Mécanismes de protection : un rapport de RSF analyse les programmes de sécurité des journalistes dans cinq pays d'Amérique latine
Garantir un environnement sûr pour les journalistes reste un défi majeur pour les démocraties d'Amérique latine. Depuis 2000, au moins 338 journalistes ont été tués dans la région, soulignant le besoin urgent de mécanismes de protection pour contrer la violence systémique.

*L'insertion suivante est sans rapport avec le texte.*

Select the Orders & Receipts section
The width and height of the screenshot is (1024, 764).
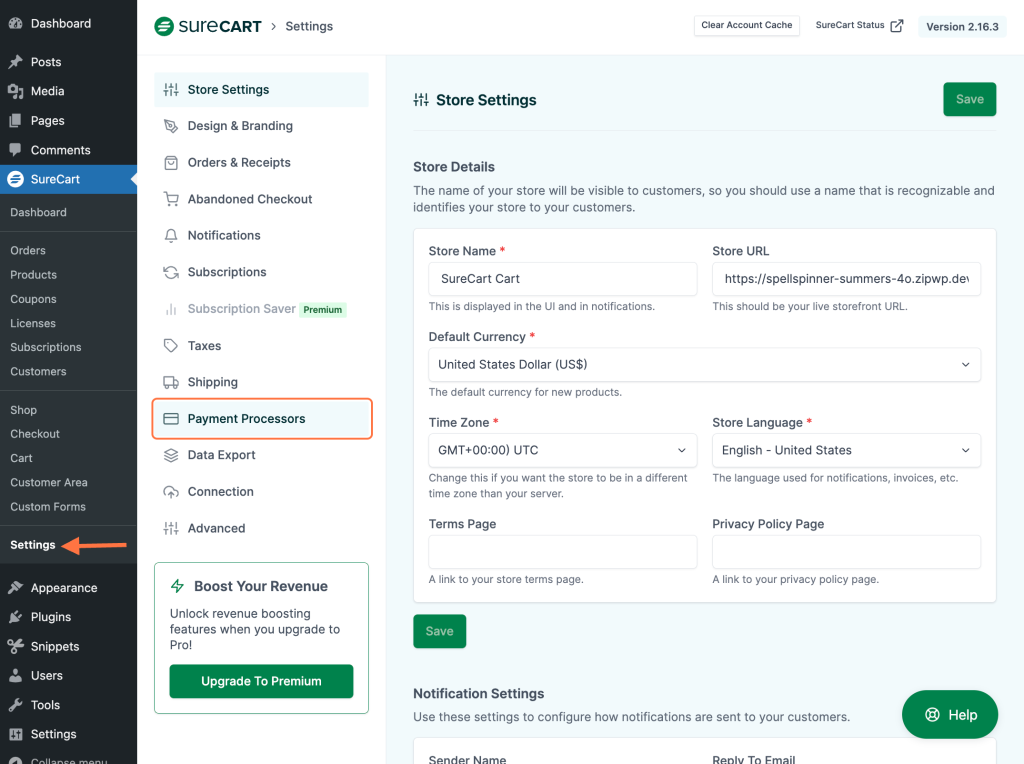click(x=238, y=162)
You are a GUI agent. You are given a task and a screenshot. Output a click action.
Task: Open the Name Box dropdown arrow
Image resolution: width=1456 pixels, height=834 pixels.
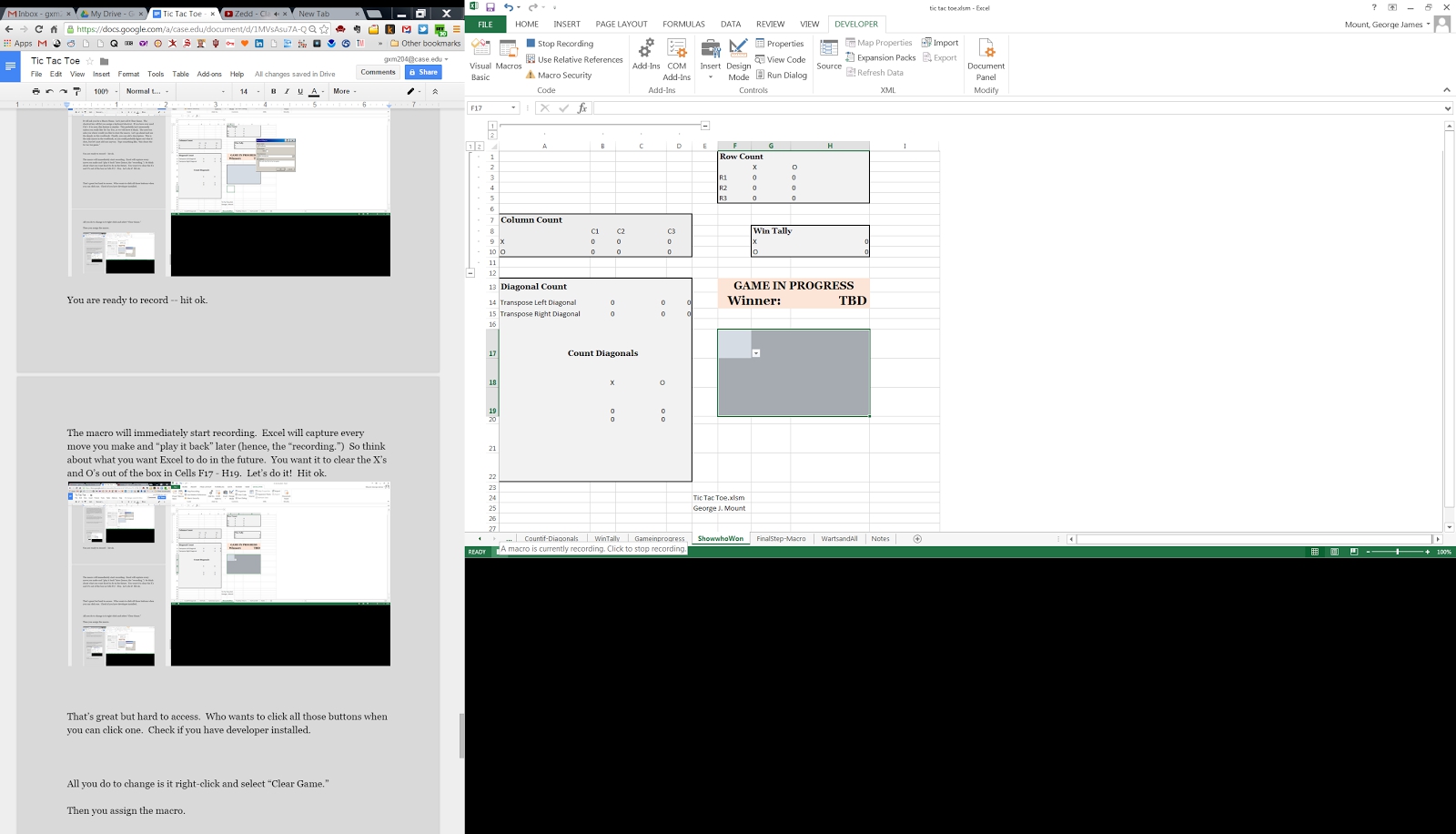point(513,108)
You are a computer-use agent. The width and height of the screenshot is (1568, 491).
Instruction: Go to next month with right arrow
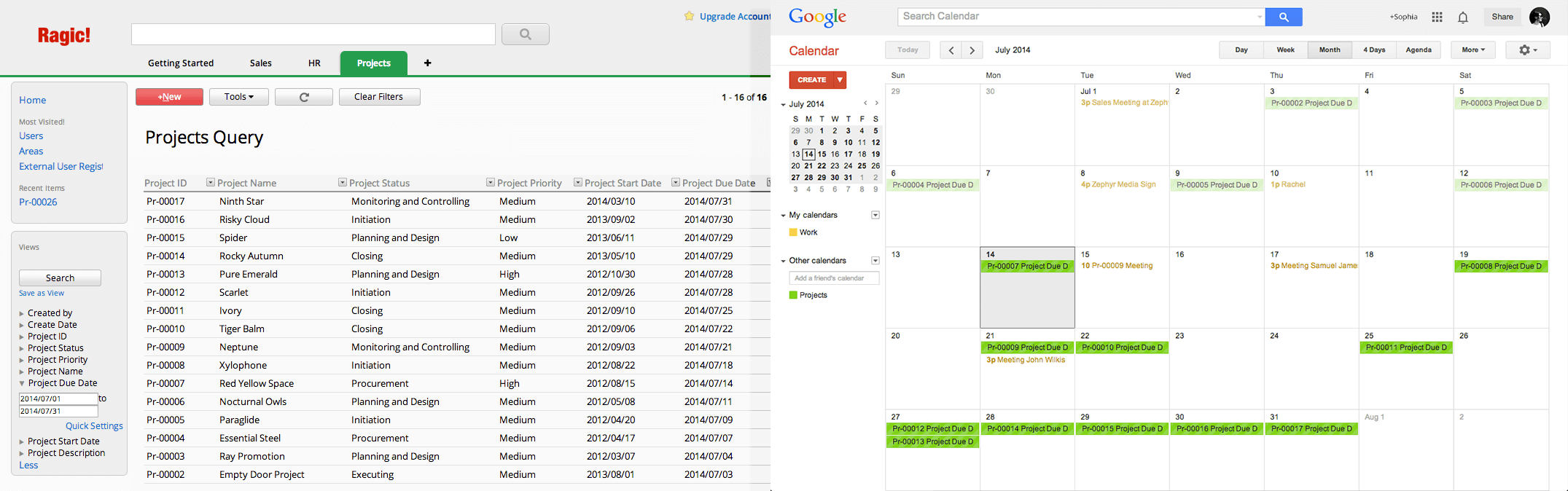click(x=972, y=50)
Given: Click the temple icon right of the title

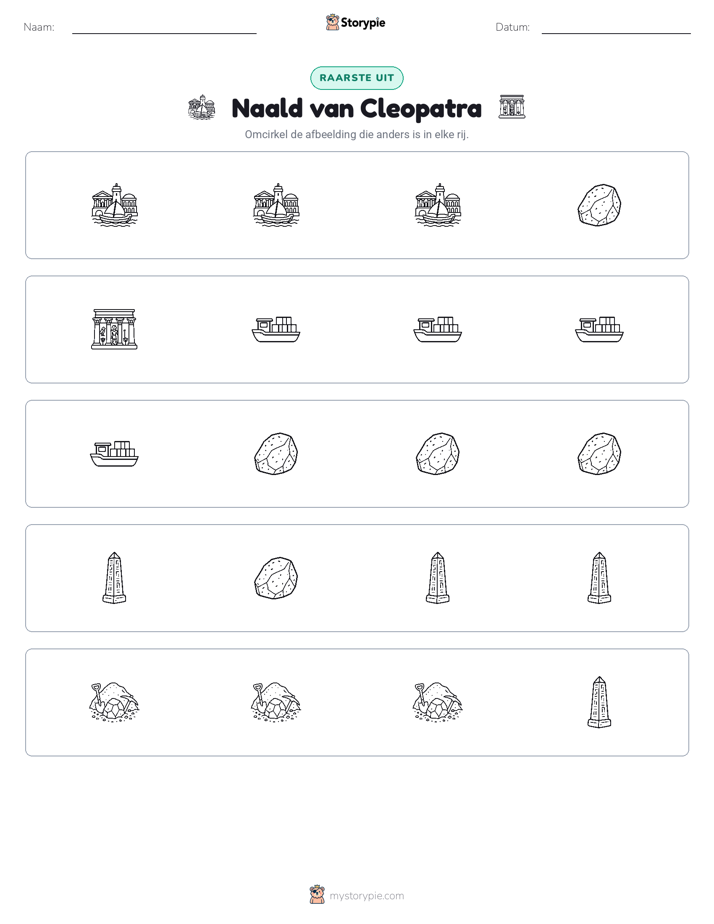Looking at the screenshot, I should click(x=511, y=107).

Dans un nouveau rapport, Reporters sans frontières (RSF) a analysé les programmes de protection des journalistes au Chili, en Équateur, au Guatemala, au Paraguay et au Pérou, réaffirmant ainsi son engagement à faire face à l'escalade des menaces qui pèsent sur les journalistes.
Les mécanismes de protection sont des initiatives prises par les États pour protéger les personnes qui courent un risque en raison de leur travail journalistique ou de leurs efforts pour lutter contre la corruption, le crime organisé et les abus des autorités. Des pays comme la Colombie, le Mexique, le Brésil et le Honduras ont déjà mis en place de tels mécanismes, comme le montre le rapport de RSF publié en février 2022. Plus récemment, l'Équateur et le Pérou ont lancé leurs initiatives, tandis que le Guatemala tente de mettre en œuvre une politique de protection après des années d'hostilité à l'égard des médias. Des projets de loi sont également à l'étude au Chili et au Paraguay.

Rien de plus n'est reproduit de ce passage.